Indetti i concorsi ma pochi i candidati
Appare nel frattempo paradossale che, in una regione il cui tasso di disoccupazione è allarmante, al concorso indetto dall’Asp di Cosenza per l’assunzione di 7 nuovi medici destinati alla medicina d’urgenza, vi siano solo tre candidati partecipanti, di cui due di fuori regione. Idem sul fronte del 118: su un fabbisogno di 70 medici nell’intera provincia di Cosenza, si è riusciti a reperire un solo medico. «Ci sono pochi laureati, osserva Straface, e con rammarico devo affermare che il nostro territorio non risulta evidentemente appetibile per via delle difficoltà di tipo organizzativo e logistico, ma anche per la qualità dell’assistenza».
Secondo l’alto dirigente, con i fondi arrivati per affrontare la pandemia si poteva fare molto: «C’è stato un cattivo utilizzo di ciò che avevamo a disposizione, rincara Straface, ospedali ancora chiusi (Cariati e Trebisacce) e presidi che hanno drasticamente ridotto i posti Covid (Cetraro). Attualmente rispondono parzialmente solo Rossano e Acri. Non possiamo assolutamente dire che il Covid abbia messo in crisi il sistema, era già un sistema compromesso e i soldi necessari per affrontare l’emergenza sanitaria non sono stati affatto sfruttati come si doveva».
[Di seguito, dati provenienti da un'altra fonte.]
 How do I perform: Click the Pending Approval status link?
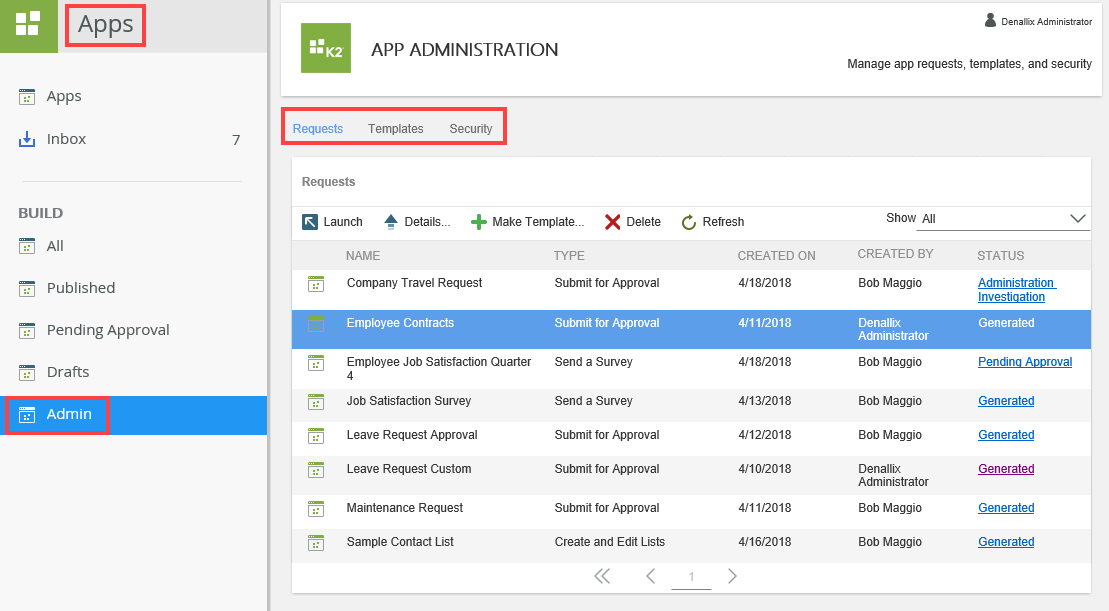pyautogui.click(x=1024, y=362)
La sofferenza dell’area chirurgica
Tra le questioni ancora aperte nello Spoke di Corigliano Rossano permane la sofferenza delle attività chirurgiche: «La chirurgia lavora a ritmi ridotti, la divisione di Rianimazione non riesce a garantire gli standard assistenziali per carenza di personale, problemi analoghi nella divisione di Ortopedia. Vanno meglio, invece, la Medicina e la Nefrologia, dove il personale presente è adeguato a mantenere alti i livelli di prestazione assistenziale». È attuale il tema delle aggressioni ai camici bianchi, prevalentemente nelle aree considerate ad alto rischio come, per l’appunto, i pronto soccorso.
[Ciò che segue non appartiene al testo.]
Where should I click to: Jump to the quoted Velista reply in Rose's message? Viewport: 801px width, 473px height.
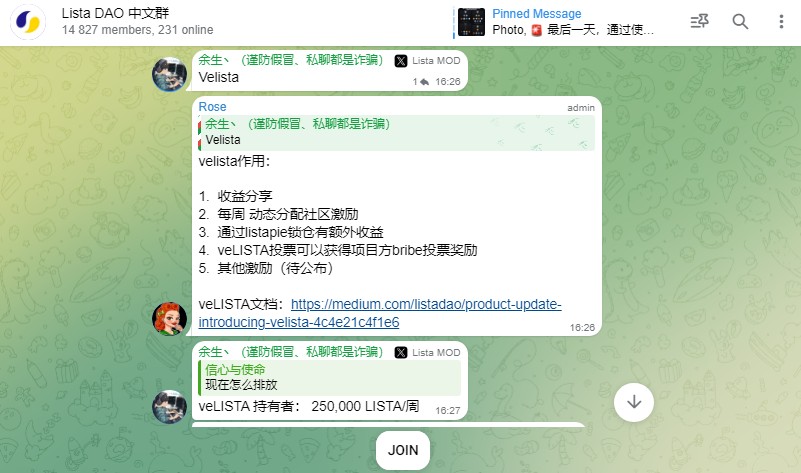[x=396, y=132]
Lo Spoke di Corigliano Rossano non è esente da tale fenomeno. Da più tempo si chiede un presidio di sicurezza e di vigilanza, così com’era un tempo quando all’interno dell’ospedale era presente un posto di polizia, poi smantellato. «È un dato che deve farci riflettere, afferma Straface, che ci riconduce a una sostanziale insoddisfazione dei cittadini. Spesso non si ha fiducia nelle istituzioni e nello Stato, non dobbiamo creare delle caserme negli ospedali ma sicuramente occorre investire e ben venga il Pnrr che mette al centro i territori periferici partendo dalle esigenze primarie. Molti pazienti giungono al pronto soccorso disperati per la mancanza di guardie mediche e spesso anche del medico di famiglia. In alcuni casi abbiamo problemi a garantire prestazioni ordinarie».
La fuga dalla Calabria
Infine, il fronte dell’emigrazione sanitaria e dei dati sconfortanti raccolti in altre realtà ospedaliere: «Sono stato di recente al Gemelli di Roma, racconta il direttore Straface, e mi sono reso conto di come, su dieci pazienti, sette siano calabresi.
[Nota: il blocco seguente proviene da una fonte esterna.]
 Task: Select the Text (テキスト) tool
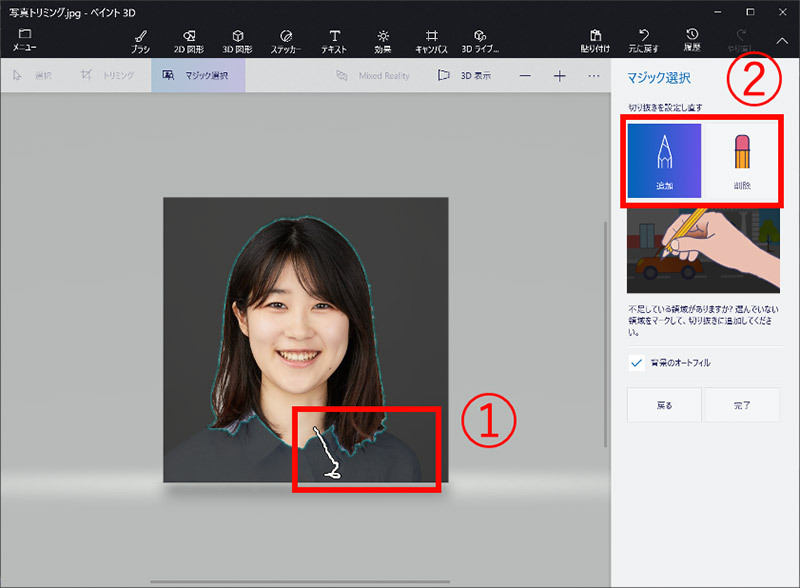[x=334, y=40]
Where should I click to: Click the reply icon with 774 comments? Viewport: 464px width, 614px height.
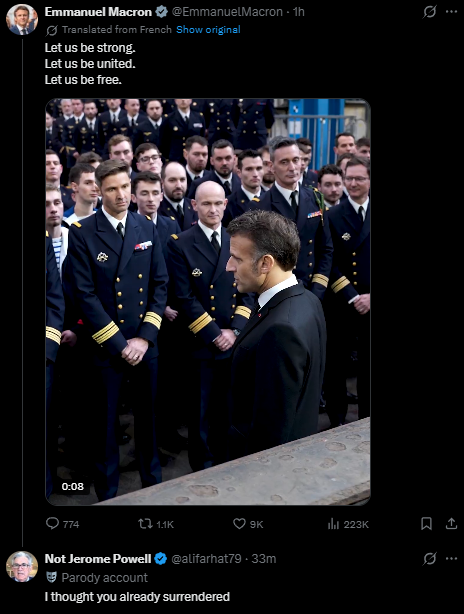point(52,524)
È evidente che siamo di fronte a una cattiva assistenza in Calabria». Alla domanda circa una terapia d’urto che possa risolvere la questione, il capo del dipartimento dell’Asp di Cosenza così risponde: «Certamente non l’Azienda zero. La logica degli accorpamenti in Calabria è stata un fallimento. Gli ospedalieri si trovano penalizzati perché accorpati in organismi composti da soggetti che non hanno esperienza ospedaliera. Ben vengano, quindi, le aziende ospedaliere in rete».